#!/usr/bin/env python
# coding: utf-8

# # Scaling data with `scikit-learn`
# 
# Many machine learning techniques require standardized data. In this notebook, we discuss typical standardization schemes offered by `scikit-learn`'s `preprocessing` module: <http://scikit-learn.org/stable/modules/preprocessing.html>

# In[1]:


import io
import pandas
from sklearn.preprocessing import StandardScaler, MinMaxScaler, MaxAbsScaler


# Let us assume we have the following data read using `pandas.read_csv` function:

# In[2]:


file_content = io.StringIO("""age;weight;height
23;70;180
22;65;160
31;80;190
26;80;175
22;65;170
""")

df = pandas.read_csv(file_content, sep=";")
print(df)


# All three variables have rather different means and variance, which can be problematic for some machine learning tools:

# In[3]:


print("Means")
print(df.mean(axis=0))
print("\nStandard deviations")
print(df.std(axis=0))


# In this case, `scikit-learn` offers scaler object that rescale data on a per-variable basis. In this tutorial, we will present the following scalers:
# * [`StandardScaler`](http://scikit-learn.org/stable/modules/generated/sklearn.preprocessing.StandardScaler.html#sklearn.preprocessing.StandardScaler) rescales the data to have zero mean and unit variance (take a look at the doc if you want to do either unit variance normalization only or zero mean normalization only);
# * [`MinMaxScaler`](http://scikit-learn.org/stable/modules/generated/sklearn.preprocessing.MinMaxScaler.html#sklearn.preprocessing.MinMaxScaler) rescales the data to lie in the [0,1] interval (take a look at the doc if you want to change the interval boundaries);
# * [`MaxAbsScaler`](http://scikit-learn.org/stable/modules/generated/sklearn.preprocessing.MaxAbsScaler.html#sklearn.preprocessing.MaxAbsScaler) rescales the data so that it lies in the [-1,1] interval.

# In[4]:


scaler = StandardScaler()
scaler.fit(df)
df_scaled = scaler.transform(df)

print("Scaled data")
print(df_scaled)
print("\nMeans")
print(df_scaled.mean(axis=0))
print("\nStandard deviations")
print(df_scaled.std(axis=0))


# You can notice that `pandas` dataframes are turned into `numpy` arrays after scaling (`scikit-learn` works with `numpy` arrays).
# 
# Once the scaler has been fitted to the data, the `transform` methods turns unscaled data to its scaled equivalent, while `inverse_transform` transforms scaled data back to its unscaled representation:

# In[5]:


print(scaler.inverse_transform(df_scaled))

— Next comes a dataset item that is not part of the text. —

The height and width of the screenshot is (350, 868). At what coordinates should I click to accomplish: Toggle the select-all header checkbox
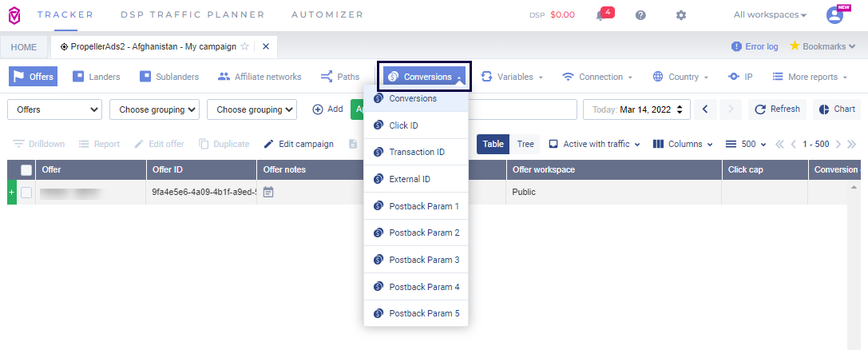(26, 169)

# Other scalers can be used in a similar manner:

# In[6]:


scaler = MinMaxScaler()
scaler.fit(df)
df_scaled = scaler.transform(df)

print("Scaled data")
print(df_scaled)
print("\nMinimum values")
print(df_scaled.min(axis=0))
print("\nMaximum values")
print(df_scaled.max(axis=0))
print("\nInverse transforms")
print(scaler.inverse_transform(df_scaled))


# In[7]:


scaler = MaxAbsScaler()
scaler.fit(df)
df_scaled = scaler.transform(df)

print("Scaled data")
print(df_scaled)
print("\nMinimum values")
print(df_scaled.min(axis=0))
print("\nMaximum values")
print(df_scaled.max(axis=0))
print("\nInverse transforms")
print(scaler.inverse_transform(df_scaled))